What you are asked to do. Please retype all of the records below word for word, line by line, without changing anything.
--- Data extract ---
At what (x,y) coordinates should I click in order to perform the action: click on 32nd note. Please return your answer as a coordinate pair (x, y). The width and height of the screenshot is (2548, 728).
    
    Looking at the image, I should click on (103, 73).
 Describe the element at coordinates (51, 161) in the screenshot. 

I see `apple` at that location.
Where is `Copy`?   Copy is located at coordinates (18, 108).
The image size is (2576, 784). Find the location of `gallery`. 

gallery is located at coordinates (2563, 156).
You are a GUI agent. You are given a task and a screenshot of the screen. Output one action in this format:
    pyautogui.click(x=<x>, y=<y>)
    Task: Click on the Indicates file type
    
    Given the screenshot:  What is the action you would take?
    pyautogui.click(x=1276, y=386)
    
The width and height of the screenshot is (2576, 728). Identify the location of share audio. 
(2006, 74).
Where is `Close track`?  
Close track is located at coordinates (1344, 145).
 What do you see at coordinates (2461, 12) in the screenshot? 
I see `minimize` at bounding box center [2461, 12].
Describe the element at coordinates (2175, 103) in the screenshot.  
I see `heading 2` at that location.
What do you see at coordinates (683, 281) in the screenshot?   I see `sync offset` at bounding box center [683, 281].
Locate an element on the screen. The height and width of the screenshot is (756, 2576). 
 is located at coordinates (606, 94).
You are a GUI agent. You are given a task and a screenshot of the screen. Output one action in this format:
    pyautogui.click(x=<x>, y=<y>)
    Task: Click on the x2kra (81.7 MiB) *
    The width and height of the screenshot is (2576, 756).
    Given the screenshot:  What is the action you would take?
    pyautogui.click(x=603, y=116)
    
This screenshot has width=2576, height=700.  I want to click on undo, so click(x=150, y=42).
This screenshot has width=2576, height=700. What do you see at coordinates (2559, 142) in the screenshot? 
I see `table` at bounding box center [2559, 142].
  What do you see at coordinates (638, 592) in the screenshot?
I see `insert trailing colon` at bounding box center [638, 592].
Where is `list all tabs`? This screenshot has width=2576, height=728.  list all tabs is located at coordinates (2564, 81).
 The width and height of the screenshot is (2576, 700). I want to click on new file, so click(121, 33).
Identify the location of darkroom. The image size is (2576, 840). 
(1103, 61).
---
Output of the task.
At what (x,y) coordinates should I click in order to perform the action: click on 32nd note. Please return your answer as a coordinate pair (x, y). The width and height of the screenshot is (2548, 728).
    
    Looking at the image, I should click on (103, 73).
 Describe the element at coordinates (51, 161) in the screenshot. 

I see `apple` at that location.
Where is `Copy`?   Copy is located at coordinates (18, 108).
The image size is (2576, 784). Find the location of `gallery`. 

gallery is located at coordinates (2563, 156).
You are a GUI agent. You are given a task and a screenshot of the screen. Output one action in this format:
    pyautogui.click(x=<x>, y=<y>)
    Task: Click on the Indicates file type
    
    Given the screenshot:  What is the action you would take?
    pyautogui.click(x=1276, y=386)
    
The width and height of the screenshot is (2576, 728). Identify the location of share audio. 
(2006, 74).
Where is `Close track`?  
Close track is located at coordinates (1344, 145).
 What do you see at coordinates (2461, 12) in the screenshot? 
I see `minimize` at bounding box center [2461, 12].
Describe the element at coordinates (2175, 103) in the screenshot.  
I see `heading 2` at that location.
What do you see at coordinates (683, 281) in the screenshot?   I see `sync offset` at bounding box center [683, 281].
Locate an element on the screen. The height and width of the screenshot is (756, 2576). 
 is located at coordinates (606, 94).
You are a GUI agent. You are given a task and a screenshot of the screen. Output one action in this format:
    pyautogui.click(x=<x>, y=<y>)
    Task: Click on the x2kra (81.7 MiB) *
    The width and height of the screenshot is (2576, 756).
    Given the screenshot:  What is the action you would take?
    pyautogui.click(x=603, y=116)
    
This screenshot has width=2576, height=700.  I want to click on undo, so click(x=150, y=42).
This screenshot has width=2576, height=700. What do you see at coordinates (2559, 142) in the screenshot? 
I see `table` at bounding box center [2559, 142].
  What do you see at coordinates (638, 592) in the screenshot?
I see `insert trailing colon` at bounding box center [638, 592].
Where is `list all tabs`? This screenshot has width=2576, height=728.  list all tabs is located at coordinates (2564, 81).
 The width and height of the screenshot is (2576, 700). I want to click on new file, so click(121, 33).
Identify the location of darkroom. The image size is (2576, 840). 
(1103, 61).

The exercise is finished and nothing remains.